Task directions
Answer these questions from the text on probate charges below.
(a) What percentage of the gross estate is the value element when the gross estate does not exceed £400,000?
(b) How much additional value element may be charged when a partner is appointed as an executor?
(c) About how much do the statutory advertisements cost?

Supplied text
'''

The value element is 1% of the gross estate where the gross estate does not exceed £400,000 and is halved for any balance of the estate over £400,000. There are some further modifications:
- The value of the deceased’s interest in his or her residence is halved.
- The value of any property which does not vest in the personal representatives is excluded, so that no value element would be charged on a half-share of a house which was owned by the deceased as a beneficial joint tenant, and so passed to the other owner outside the terms of the will or the intestacy rules.
- Where a partner is appointed as an executor, an additional value element of up to 0.5% may be charged.
- If the instructions relate solely to the application for a Grant of Representation, no value element is charged. Instead the hourly rate is increased by 10%. VAT will be added to the bill.
If for any reason this firm does not complete the work which you have instructed us to do, then a charge will be made for the work which has already been completed based on the time element and on a proportion of the value element.
Additional expenses – disbursements:
- Court fees -£155 for a grant of representation and 50p for each official copy of the grant (the Court charges an extra £60 for an application submitted by a private individual)Commissioner’s fees payable to the solicitor or commissioner for oaths in front of whom oaths or declarations are made-£5 plus £2 for each accompanying document.
- Statutory advertisements –advertisements to protect the executors or administrators from creditors claims cost around £200.
- If you are the personal representative, your legal costs will be paid from the estate, provided you have acted reasonably and funds are available
- We normally delay sending our first bill until probate has been obtained and funds are available to pay it.

'''

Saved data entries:
'''

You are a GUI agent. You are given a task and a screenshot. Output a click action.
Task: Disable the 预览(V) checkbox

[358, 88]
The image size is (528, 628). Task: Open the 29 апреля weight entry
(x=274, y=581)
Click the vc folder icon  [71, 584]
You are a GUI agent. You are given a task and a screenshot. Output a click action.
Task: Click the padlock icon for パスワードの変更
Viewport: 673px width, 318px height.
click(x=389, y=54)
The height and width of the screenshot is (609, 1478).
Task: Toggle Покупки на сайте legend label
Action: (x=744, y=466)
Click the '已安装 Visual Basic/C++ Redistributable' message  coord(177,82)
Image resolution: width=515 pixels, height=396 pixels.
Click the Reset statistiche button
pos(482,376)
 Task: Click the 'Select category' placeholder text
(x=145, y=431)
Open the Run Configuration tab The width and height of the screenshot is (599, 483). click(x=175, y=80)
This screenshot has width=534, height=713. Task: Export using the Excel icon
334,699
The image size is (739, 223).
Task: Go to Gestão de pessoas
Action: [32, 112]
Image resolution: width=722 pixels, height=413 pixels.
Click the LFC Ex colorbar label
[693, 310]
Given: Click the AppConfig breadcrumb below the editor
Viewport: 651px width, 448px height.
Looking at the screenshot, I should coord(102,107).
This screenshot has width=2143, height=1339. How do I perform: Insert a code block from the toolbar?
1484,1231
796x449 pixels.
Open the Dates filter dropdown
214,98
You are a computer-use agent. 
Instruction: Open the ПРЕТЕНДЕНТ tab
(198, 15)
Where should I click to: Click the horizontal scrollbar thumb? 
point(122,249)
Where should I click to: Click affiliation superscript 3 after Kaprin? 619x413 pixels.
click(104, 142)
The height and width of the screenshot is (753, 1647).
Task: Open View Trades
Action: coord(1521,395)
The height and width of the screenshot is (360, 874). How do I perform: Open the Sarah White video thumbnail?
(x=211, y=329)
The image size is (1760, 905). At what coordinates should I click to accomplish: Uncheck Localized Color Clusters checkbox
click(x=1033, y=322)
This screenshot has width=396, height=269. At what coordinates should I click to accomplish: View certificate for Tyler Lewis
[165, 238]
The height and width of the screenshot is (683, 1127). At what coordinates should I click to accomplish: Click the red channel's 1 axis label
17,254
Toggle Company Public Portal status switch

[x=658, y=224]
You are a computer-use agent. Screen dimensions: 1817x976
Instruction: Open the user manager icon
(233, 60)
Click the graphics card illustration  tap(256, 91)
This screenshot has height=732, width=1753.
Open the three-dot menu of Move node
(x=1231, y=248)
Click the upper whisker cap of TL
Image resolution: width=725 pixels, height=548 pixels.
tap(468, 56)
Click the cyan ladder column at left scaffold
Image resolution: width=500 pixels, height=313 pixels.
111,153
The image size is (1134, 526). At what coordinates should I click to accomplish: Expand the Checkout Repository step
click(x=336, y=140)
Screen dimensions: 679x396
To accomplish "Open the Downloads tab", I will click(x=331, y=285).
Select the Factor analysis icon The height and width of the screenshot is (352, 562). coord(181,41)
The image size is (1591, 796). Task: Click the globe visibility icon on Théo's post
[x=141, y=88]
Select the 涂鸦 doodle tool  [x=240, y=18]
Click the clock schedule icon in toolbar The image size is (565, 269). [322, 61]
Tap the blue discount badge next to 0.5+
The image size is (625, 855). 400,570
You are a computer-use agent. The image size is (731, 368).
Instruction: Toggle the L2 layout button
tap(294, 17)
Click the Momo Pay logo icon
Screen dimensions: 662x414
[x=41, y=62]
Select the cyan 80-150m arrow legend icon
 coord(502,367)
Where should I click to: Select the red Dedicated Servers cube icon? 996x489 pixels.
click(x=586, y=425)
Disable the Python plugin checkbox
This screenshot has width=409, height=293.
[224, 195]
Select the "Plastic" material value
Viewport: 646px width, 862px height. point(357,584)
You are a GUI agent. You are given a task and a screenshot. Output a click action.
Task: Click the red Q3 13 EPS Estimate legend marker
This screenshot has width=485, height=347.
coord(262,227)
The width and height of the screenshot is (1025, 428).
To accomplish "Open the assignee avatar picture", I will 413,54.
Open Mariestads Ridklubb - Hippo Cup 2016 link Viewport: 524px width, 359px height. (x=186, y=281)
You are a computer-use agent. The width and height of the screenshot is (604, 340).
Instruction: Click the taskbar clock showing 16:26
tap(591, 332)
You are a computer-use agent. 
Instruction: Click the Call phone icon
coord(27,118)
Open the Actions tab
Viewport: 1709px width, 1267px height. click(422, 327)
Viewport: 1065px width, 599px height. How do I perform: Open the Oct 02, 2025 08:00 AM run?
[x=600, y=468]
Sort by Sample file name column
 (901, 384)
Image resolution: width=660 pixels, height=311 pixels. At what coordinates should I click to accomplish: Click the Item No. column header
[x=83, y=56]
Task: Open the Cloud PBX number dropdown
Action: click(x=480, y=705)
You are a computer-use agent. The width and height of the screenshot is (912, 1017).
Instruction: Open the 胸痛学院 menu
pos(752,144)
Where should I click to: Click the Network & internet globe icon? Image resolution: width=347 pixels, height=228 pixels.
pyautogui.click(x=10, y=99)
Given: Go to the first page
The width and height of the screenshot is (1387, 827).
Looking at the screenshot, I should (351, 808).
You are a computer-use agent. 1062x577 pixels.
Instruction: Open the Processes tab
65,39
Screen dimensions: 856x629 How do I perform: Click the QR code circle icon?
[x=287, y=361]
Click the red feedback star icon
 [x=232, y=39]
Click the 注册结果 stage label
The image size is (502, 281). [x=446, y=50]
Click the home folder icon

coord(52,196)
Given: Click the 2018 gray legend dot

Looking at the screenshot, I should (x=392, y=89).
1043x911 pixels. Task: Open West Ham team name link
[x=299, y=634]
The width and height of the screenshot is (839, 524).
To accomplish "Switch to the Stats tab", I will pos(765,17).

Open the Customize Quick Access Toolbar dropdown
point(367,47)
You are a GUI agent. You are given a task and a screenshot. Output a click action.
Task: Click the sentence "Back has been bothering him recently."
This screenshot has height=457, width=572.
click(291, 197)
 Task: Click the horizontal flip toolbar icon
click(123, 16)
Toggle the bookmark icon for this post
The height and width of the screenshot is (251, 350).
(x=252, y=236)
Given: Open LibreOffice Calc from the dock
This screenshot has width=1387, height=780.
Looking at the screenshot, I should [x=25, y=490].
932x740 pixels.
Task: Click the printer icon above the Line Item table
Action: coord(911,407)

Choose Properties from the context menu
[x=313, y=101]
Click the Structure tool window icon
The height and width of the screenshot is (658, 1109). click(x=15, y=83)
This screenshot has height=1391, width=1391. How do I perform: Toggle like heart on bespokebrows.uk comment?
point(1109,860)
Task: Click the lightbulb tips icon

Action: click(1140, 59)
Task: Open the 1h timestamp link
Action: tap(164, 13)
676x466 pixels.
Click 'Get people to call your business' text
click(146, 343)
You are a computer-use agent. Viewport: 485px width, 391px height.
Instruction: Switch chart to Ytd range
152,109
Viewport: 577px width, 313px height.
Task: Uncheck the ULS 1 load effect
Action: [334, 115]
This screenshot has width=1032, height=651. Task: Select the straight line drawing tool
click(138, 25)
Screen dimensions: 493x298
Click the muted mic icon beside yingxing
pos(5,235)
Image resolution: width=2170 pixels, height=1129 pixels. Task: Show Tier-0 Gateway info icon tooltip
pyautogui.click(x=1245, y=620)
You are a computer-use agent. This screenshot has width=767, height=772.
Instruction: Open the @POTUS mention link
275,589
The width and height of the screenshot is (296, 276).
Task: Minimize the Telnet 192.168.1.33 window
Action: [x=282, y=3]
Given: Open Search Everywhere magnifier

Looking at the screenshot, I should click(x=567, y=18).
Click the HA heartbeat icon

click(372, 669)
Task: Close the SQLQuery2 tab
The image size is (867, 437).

'''

Exercise answer
(a) 1%
(b) Up to 0.5%
(c) Around £200